Tyler strikes again for anglo rights

Loi 104 - Les écoles passerelles - réplique à la Cour suprême


Thirteen-year-old Irfan Khan is right where he should be this morning - sitting in a Grade 7 class at Riverdale High School in Pierrefonds learning his lessons in English.
Even better, his 15-year-old brother, Usman, will soon join him in the same school. The addition of the two brothers to Riverdale's rolls represents a triumph for compassion and common sense over mean-spirited, bureaucratic capriciousness.
It's also another victory for lawyer Brent Tyler in his fight to increase access to English-language schools, a fight he has been waging with a notable lack of support from the very bodies who have the most to gain from his triumphs - Quebec's English-language school boards.
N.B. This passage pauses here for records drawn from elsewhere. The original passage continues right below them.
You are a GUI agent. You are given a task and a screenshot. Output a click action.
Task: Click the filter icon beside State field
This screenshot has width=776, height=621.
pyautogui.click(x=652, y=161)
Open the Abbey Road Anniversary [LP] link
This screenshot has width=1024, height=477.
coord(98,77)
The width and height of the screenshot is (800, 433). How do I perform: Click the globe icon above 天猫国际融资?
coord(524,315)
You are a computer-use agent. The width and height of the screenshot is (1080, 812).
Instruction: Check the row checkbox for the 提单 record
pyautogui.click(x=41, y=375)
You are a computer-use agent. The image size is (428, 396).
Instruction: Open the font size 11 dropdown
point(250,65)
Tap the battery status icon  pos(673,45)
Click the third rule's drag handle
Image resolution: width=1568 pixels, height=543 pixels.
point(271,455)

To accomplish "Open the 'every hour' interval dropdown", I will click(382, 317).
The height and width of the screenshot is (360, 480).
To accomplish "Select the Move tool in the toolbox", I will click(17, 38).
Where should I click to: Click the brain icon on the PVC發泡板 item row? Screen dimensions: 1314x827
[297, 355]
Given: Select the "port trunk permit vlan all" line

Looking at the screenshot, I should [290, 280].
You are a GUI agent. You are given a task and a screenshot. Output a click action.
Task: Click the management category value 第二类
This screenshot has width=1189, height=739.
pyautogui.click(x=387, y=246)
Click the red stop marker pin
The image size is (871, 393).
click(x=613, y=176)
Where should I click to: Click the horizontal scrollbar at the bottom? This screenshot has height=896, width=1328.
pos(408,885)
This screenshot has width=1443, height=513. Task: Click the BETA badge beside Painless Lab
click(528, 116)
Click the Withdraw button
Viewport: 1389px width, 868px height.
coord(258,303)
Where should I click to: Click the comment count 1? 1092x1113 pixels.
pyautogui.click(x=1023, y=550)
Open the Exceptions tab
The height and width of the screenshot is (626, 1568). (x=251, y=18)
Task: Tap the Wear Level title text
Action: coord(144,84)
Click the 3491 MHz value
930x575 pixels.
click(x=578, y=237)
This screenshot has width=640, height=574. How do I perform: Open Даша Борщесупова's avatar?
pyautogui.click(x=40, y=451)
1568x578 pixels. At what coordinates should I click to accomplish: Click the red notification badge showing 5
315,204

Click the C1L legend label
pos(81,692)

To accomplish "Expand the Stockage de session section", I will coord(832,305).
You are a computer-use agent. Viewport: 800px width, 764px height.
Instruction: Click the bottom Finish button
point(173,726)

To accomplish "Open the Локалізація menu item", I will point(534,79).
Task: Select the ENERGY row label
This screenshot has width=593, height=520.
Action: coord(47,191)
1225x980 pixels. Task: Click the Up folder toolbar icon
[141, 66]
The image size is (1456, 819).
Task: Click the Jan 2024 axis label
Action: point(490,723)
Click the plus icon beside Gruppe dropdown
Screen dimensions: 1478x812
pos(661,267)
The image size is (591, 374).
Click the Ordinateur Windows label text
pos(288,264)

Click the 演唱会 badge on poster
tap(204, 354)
Irfan and Usman are the sons of Mohammad Asghar Khan, a Pakistani immigrant who settled in Montreal with his family in 2002. A year later, however, Khan lost his job in a plastics factory and moved to Cornwall, Ont., to look for work. He enrolled his sons, who had spent just a year in a French "welcoming class" here, in English schools, and there the family stayed for three years.
When the Khans moved back to Montreal last year, they were all Canadian citizens and Khan, as was his right, tried to enrol his children in English schools.
But the Quebec Department of Education ordered the children into French schools, a ruling based on neither law nor common sense, but on some vague and unproven apprehension that the Khans had spent three years in Cornwall solely to circumvent Quebec's language law.
On Tuesday, the Tribunal administratif du Québec tossed out that capricious decision and ordered the boys be granted certificates of eligibility for English-language schooling.
The sad thing about all this is that Tyler and the Khans waged this battle almost alone. The Lester B. Pearson School Board did almost nothing to help and seemed content to let the original ruling stand without so much as a whimper of protest.
It's an attitude that's as incomprehensible as it is disgraceful. Expanded access to English-language schools is crucial to the health of Quebec's English-speaking population, not to mention the survival of the boards themselves.
But they seem content to sit on the sidelines and let someone else fight what should be their battles. Until they get some backbone, anglophones should be grateful they have Brent Tyler.